I do


June 1986 Spokane, Wa.

A giddy laugh made its way over her lips and trickled out sounding much like a bird tweeting it’s morning routine. She remarked that is was pretty, understated and of course the right price. He did not care to accompany me and saw no purpose in a ring, a mere symbol and so my best childhood friend was on hand to give advice and counsel. After all it had already been two years since we made our way through the Palouse and to a tiny wedding chapel where we covertly made it legal. “For $150 it is a gem” she touched my shoulder and smiled, reassuring me that it was needed at the wedding. I placed it on my ring finger and extended my hand as far as possible, staring at the modest gold band dotted with chips of diamond. Although it was simply a  formality it would also mean that our marriage would now be official and this part of life could be a thing of the past. I reached into my pocket and grabbed the wad of cash that I had earned working at a fast food chain. I counted bills and straightened them, placing them in a neat and tidy stack on the glass counter.

The ceremony and exchange of vows two years before had created a tiny crack and somehow served as a barrier between mom, dad and me. It had been the first of many omissions but felt more like a lie and one that would not be revealed until decades later. His mindful instruction continued each month, week and day, telling me that it was now only he and I and no one else could possibly love or understand us. It was imperative, even mandatory that I keep the secret to safeguard the “us” that had become intense and now larger than life.

I gingerly stepped into the car and held my hand over hair that had been styled, curled and sprayed. Lipstick, make up and final preparations were still on my mind but I managed to complete each task knowing it meant we were one step closer. Two years of secrecy followed by guilt had taken its toll and it seemed more of a completion rather than a beginning was about to unfold. The dress, veil and shoes were now deposited in the special room that stood in the basement of my childhood church.
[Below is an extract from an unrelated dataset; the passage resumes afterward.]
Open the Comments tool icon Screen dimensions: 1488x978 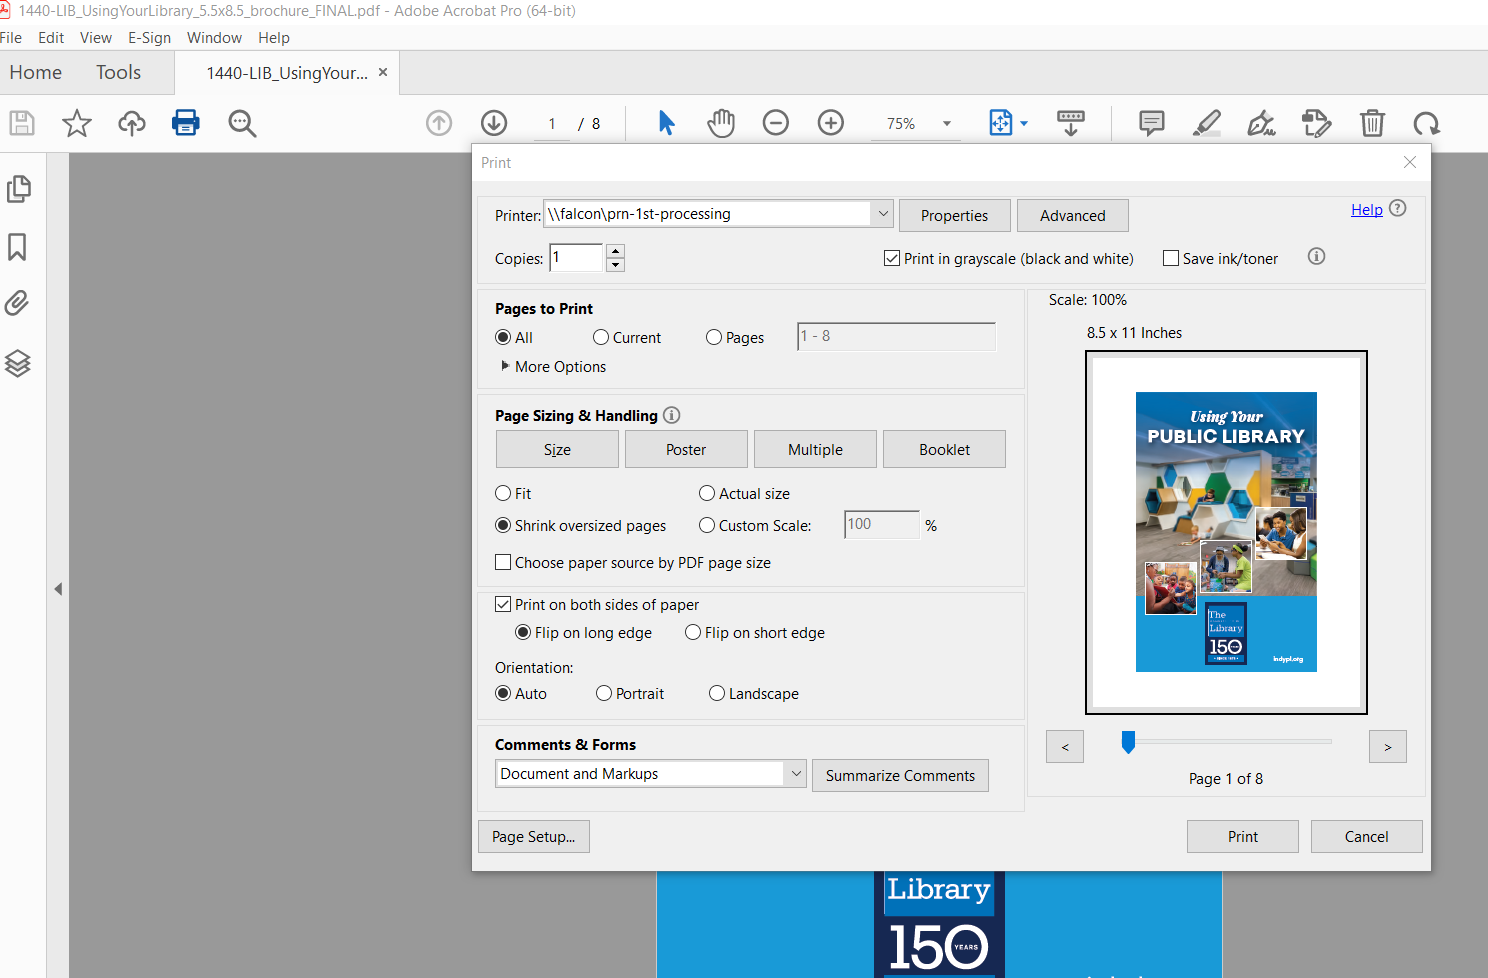pos(1150,123)
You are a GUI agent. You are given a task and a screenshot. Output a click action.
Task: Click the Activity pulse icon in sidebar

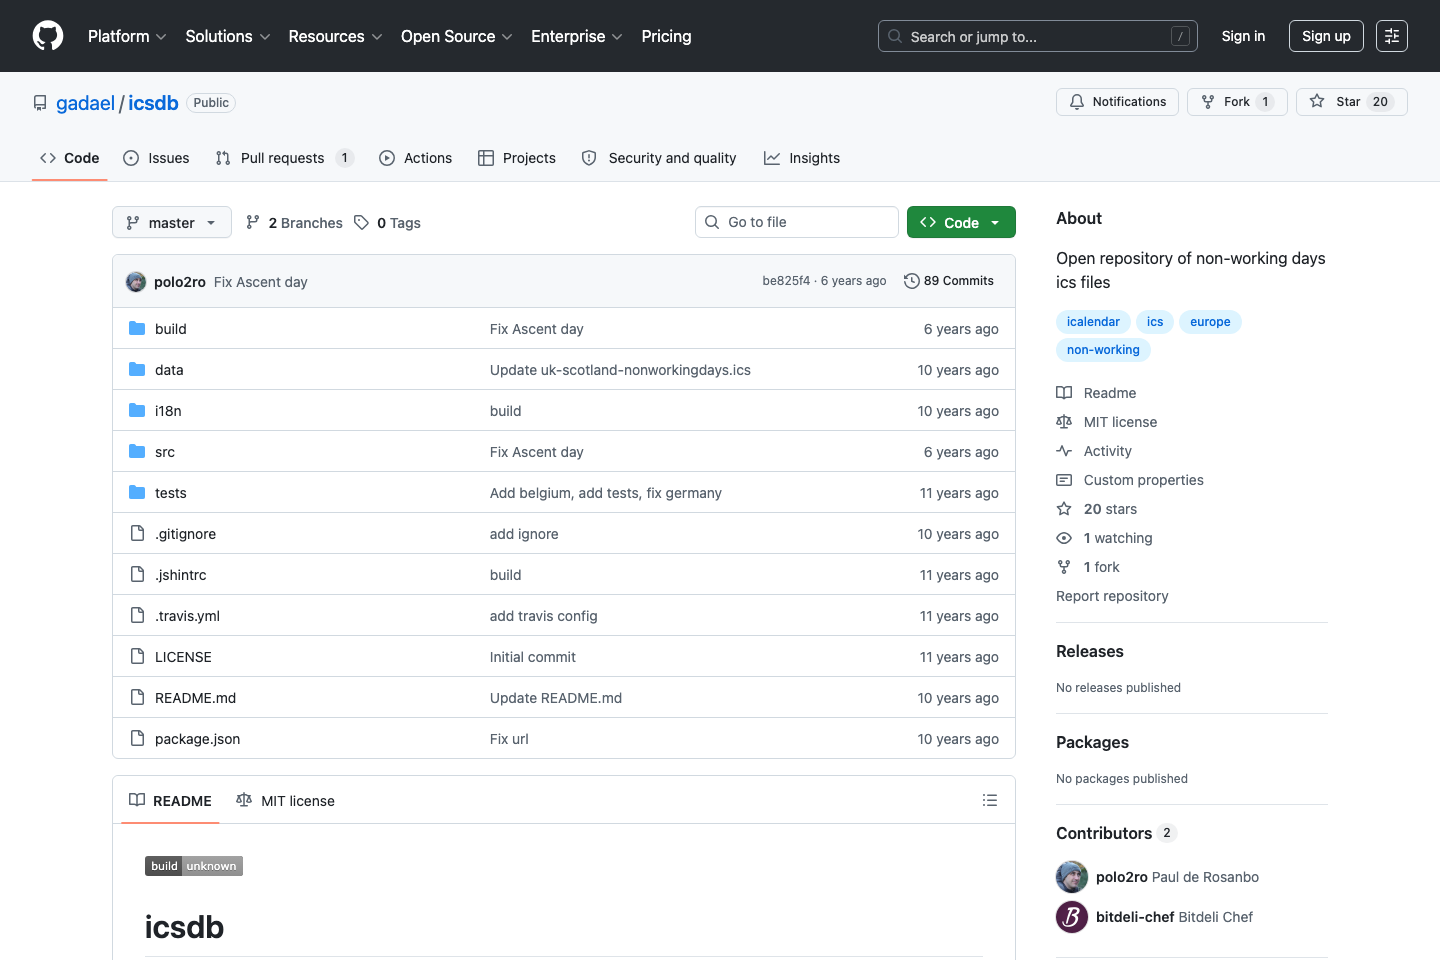click(1064, 451)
A faint smell of coffee and cookies reeled through my mind taking me back to mornings spent visiting with our church going friends. He had agreed to the ceremony in our family place of worship in order to make this transition to married life. Anticipation welled up inside of me but with it the realization that this love that had touched the depths of my soul had also generated other feelings unfamiliar to me. I remembered his words after that fateful day but chose to ignore their impact as I walked up the stairs and into the foyer. “I guess if I loved anyone it would be you”.